次なる候補地は、妙高スキーエリアだ。妙高スキーエリアは、主に9つのスキー場(赤倉観光リゾートスキー場、赤倉温泉スキー場、妙高杉ノ原スキー場、斑尾高原スキー場、タングラムスキーサーカス、アルペンブリックスキー場、関温泉スキー場、ロッテアライリゾート、休暇村妙高ルンルンスキー場)から成る。標高差、コース数、リフトの数、最長滑走距離などで日本最大級のスキーエリアである。

妙高は「シャンパンスノー」と呼ばれる雪質を誇り、世界屈指の豪雪地帯のため、年間降雪量16メートルを誇り日本のスキー場の降雪量ランキングでは常に上位にある。東京から車で約3時間、東京駅から妙高高原駅までは約2時間半だ。

東京駅
写真=iStock.com/StockByM
※写真はイメージです

コロナ禍前からオーストラリア人を中心に人気だった

西武ホールディングスは2023年11月、妙高杉ノ原スキー場をシンガポールの不動産投資ファンドのペイシャンス・キャピタル・グループ(PCG)に売却した。

シンガポール政府投資公社(GIC)の日本支社代表を務めたケン・チャンPCG代表によると、妙高エリアに、米国のベイルやフランスのクーシュベルのような世界的なラグジュアリースキーリゾートを創るという。PCGはすでに妙高高原周辺地の他、2022年には斑尾高原スキー場も買収済みであり、妙高杉ノ原スキー場と斑尾高原スキー場を中心とした一体的な開発が可能となる。投資総額は、約10年で約14億ドル(2100億円)を見込んでおり、2026年までに、外資系ブランドホテルを新設する計画だ。
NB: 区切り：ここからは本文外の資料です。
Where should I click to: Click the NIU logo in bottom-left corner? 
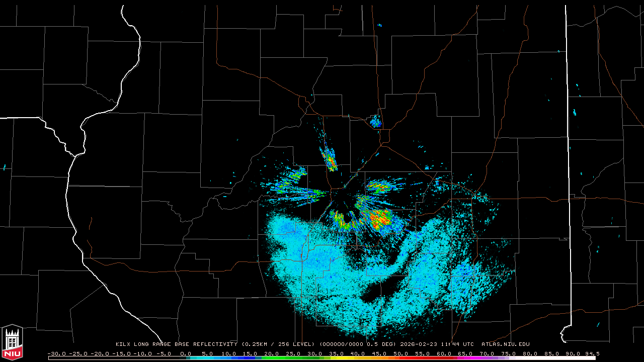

日本経済新聞(2023年10月28日)によると、シンガポールのソネバホールディングスは、2027年にも日本でヴィラタイプのリゾートホテルを開業する計画だという。妙高市でも土地を取得する計画であり、スキーを楽しむ海外富裕層を主要顧客に想定し、1泊25万円以上を見込むという。

妙高は、コロナ禍以前から、既にオーストラリア人を中心に人気のスキーリゾートとなっており、外資系資本の相次ぐ投資により、ブランド化の流れが加速しそうだ。